Secondly, the Sync is actually universal – unlike many other technologies, the Sync extends as far as can be reached using standardized industry-wide connection technologies. The Sync connects you in three ways – Bluetooth, USB and the conventional 3.5mm stereo jack. All three of these connections are purposefully universal, providing virtually no hardware restrictions to what can be connected to the system. Moreover all three of these standards are maintained by industry committee, that will continue improving on the connection protocols, making the Sync grow with time; all with very little of Ford’s own money.
Combined, these two “cornerstones” create a platform that is virtually limitless in what can be connected to it, and how you use the device connected. Let me explain with an example. Right now cell phone providers and cell phones allow you to browse internet, receive and send emails, listen to live online radio or watch live online TV, get driving directions, edit documents and much, much more. The beauty of Sync that you get in-dash is that there are no barriers to transferring these features from your cell phone Sync; hence my point.
In the example above, I already mentioned several features right now offered through expensive hardware, or monthly subscription service. For example, right now you either buy satellite radio hardware through the dealer as an option, or buy it later as a stand-alone unit. Either way you have to pay for dedicated hardware, and then pay monthly for the service. With Sync, the hardware is included with all the other functions and the service is free through your cell phone plan. Likewise, listening to music stored on you personal player, or calling through voice commands, just got more accessible.
Moreover, Ford has plenty of other features in store for rollout in the near future. Besides adding “turn by turn” navigation through your cell phone, Sync will be able to receive real time traffic and weather information further aiding the navigation process. Finally, the system will add integration capability into the car’s diagnostic systems enabling such features as your cell phone making an automatic emergency call should your airbags deploy.
Simply put, the abilities of Sync go way beyond simple MP3-playing and hands-free calling. The feature-set available at launch and the features added shortly thereafter will make the system a formidable competitor to most proprietary hardware and software solutions – after all – the internet is the biggest source of free services, and Ford will bring the whole internet straight to your car. But do not worry; unlike your PC, Ford (well, Microsoft anyway) will not allow “third party” software on Sync – taking a page from MP3 player manufacturers and from Apple, all drivers will be written directly by Microsoft significantly decreasing the chances of instability of the system.

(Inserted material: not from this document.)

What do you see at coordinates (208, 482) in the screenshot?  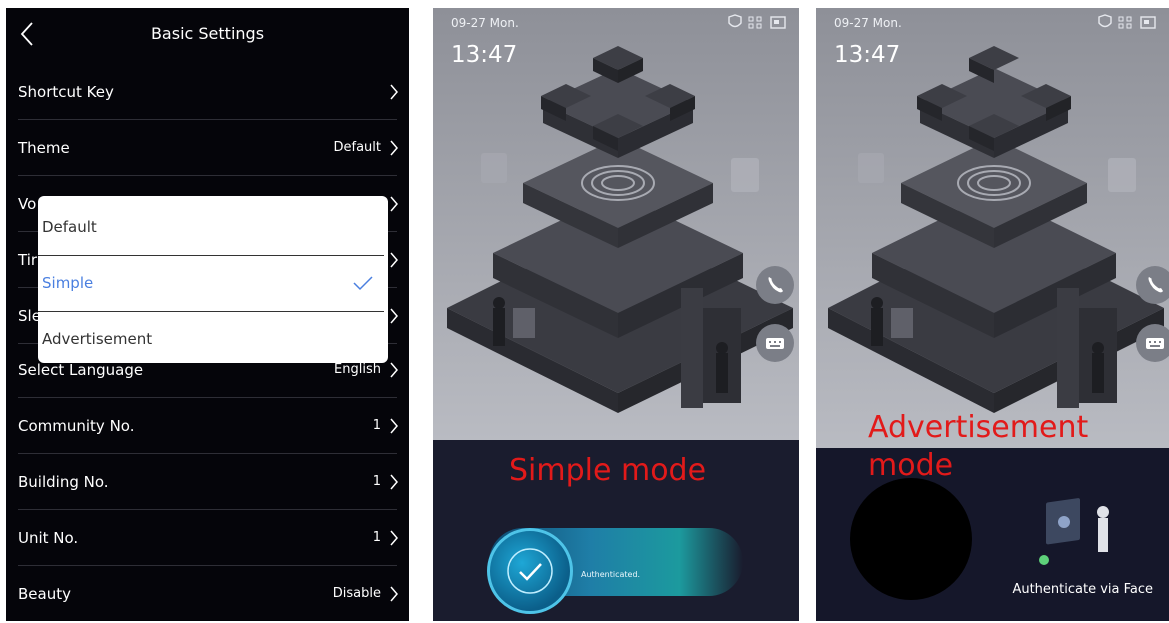 I see `settings-row-building-no: Building No. 1` at bounding box center [208, 482].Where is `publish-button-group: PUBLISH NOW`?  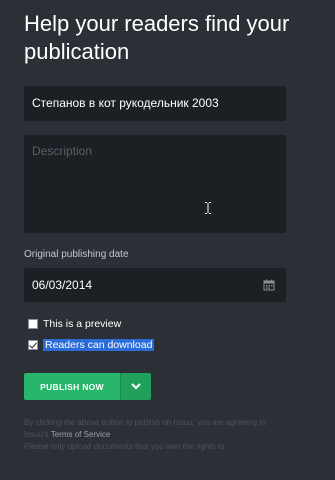 publish-button-group: PUBLISH NOW is located at coordinates (88, 386).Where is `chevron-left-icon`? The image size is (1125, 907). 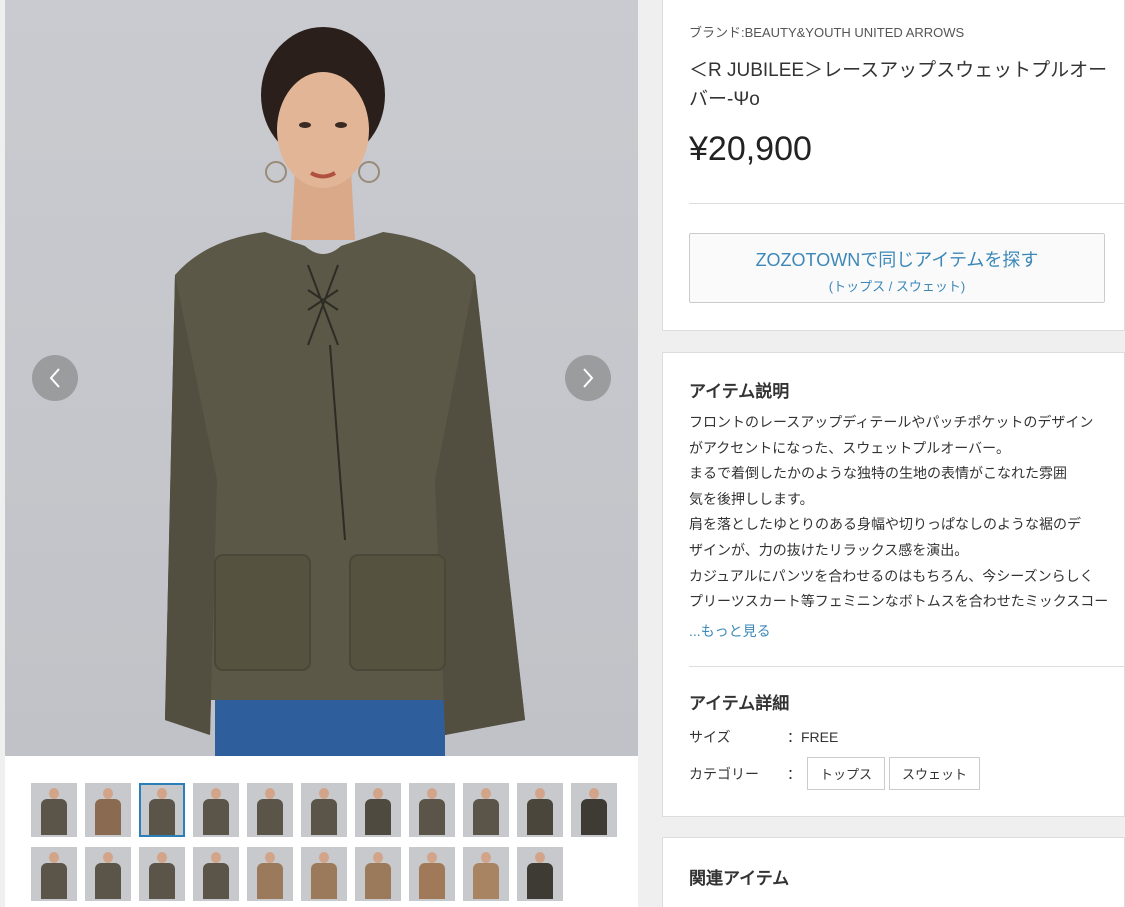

When comparing Sync to standalone devices, we need to mention that indeed the Sync will be limited somewhat. The Bluetooth and USB transfer speeds are not perfect, preventing snazzy graphics of the dedicated GPS units. Satellite radio is more than “mode of transmission” – to access it online a user will still have to pay. And finally, there are features of OnStar that Sync will not be able to incorporate. Examples include stolen vehicle tracking, remote unlock – they rely on the fact that OnStar turns your car itself is a cell phone, Sync will not do that.
However, regardless of the limitations, the Sync will have one core advantage over the standalone technology mentioned above – price. For the cost of an iPod or a smart phone ($400), the system will let you enjoy all the above features free without monthly fees and without the need to purchase further hardware. All these services will simply use the existing features built in your cell phone, and paid for already in your monthly bill. And while I am sure there are still people out there with no data plans (I am one of them), in the age of SmartPhones, iPhones, Mobile-TV, V-Cast, etc – the “basic cell phone plan” seems to be a dying breed.
It is rare for Ford to get something right; and with no Sync units out there, we should not be popping the champagne just yet. However, the basic idea of Sync positions it not only as a valid competitor to OnStar, Satellite Radio, and GPS Navigation – the platform clearly aims to replace these technologies as the better, more modern, and most importantly more affordable alternative.